2013 WL 4648449, at *6 (regulatory citations omitted).
Stop Selling Arguments: We haven’t seen any post-Bartlett preemption cases concerning arguments that an FDA-approved drug should simply not have been sold. Plaintiffs seem to be steering away. The state of Massachusetts, however, recently tried essentially the same thing by legislation and got shot down. As we discussed here, Zogenix, Inc. v. Patrick, 2014 WL 1454696, at *2 (D. Mass. Apr. 15, 2014), held that – regardless of Levine’s limitations on preemption − a state could not bar the sale of an FDA-approved innovator drug:
[D]efendants [the Commonwealth of Massachusetts] present no evidence or persuasive argument that [Levine’s] reasoning should control in this different context. Furthermore, Levine assumed the availability of the drug at issue and analyzed whether stronger state labeling requirements obstructed the FDA's objectives. Here, the obstruction is clearer because the drug Massachusetts wants [the plaintiff manufacturer] to adopt . . . has not been approved by the FDA. To satisfy the Commonwealth, [plaintiff] would be required to return to the FDA and seek approval of a drug different from the one the FDA has already deemed safe. For the reasons described above, Zogenix is likely to prevail on the merits.
Id. at *2.
So by our count, we have seven cases that, in one way or another, apply the Mensing/Bartlett impossibility preemption rationale to some sort of innovator-drug-related claim. The prevailing argument is always (except for stop selling) some version of the plaintiff demanding something that cannot be done by the defendant without FDA preapproval.

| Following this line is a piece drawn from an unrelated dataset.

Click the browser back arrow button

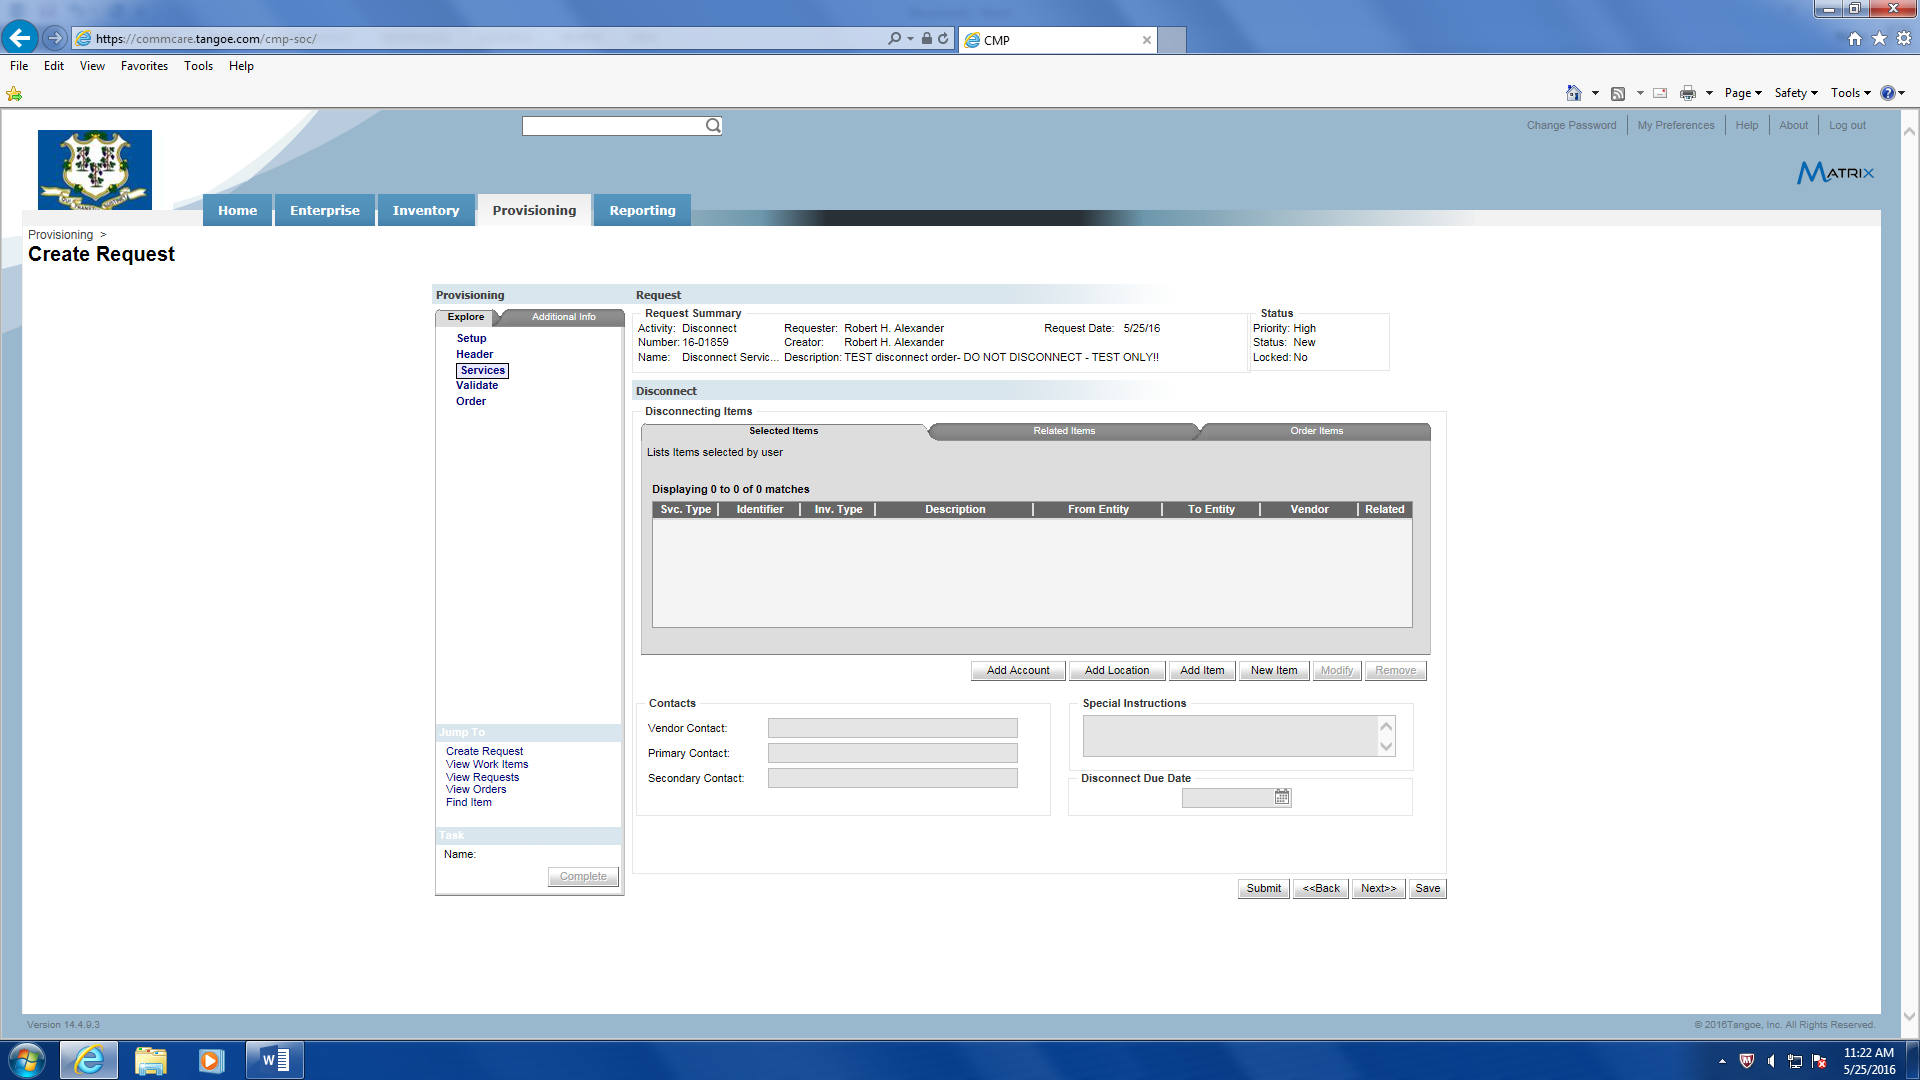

This is still an area where the courts need some “getting used to,” and we hope that defendants will concentrate on claims (such as drastic design changes) where the need for FDA pre-approval is indisputable. Given that implied preemption is not limited by the language of any particular statutory scheme, plaintiffs should not prevail simply by screaming that “this isn’t a generic drug case.”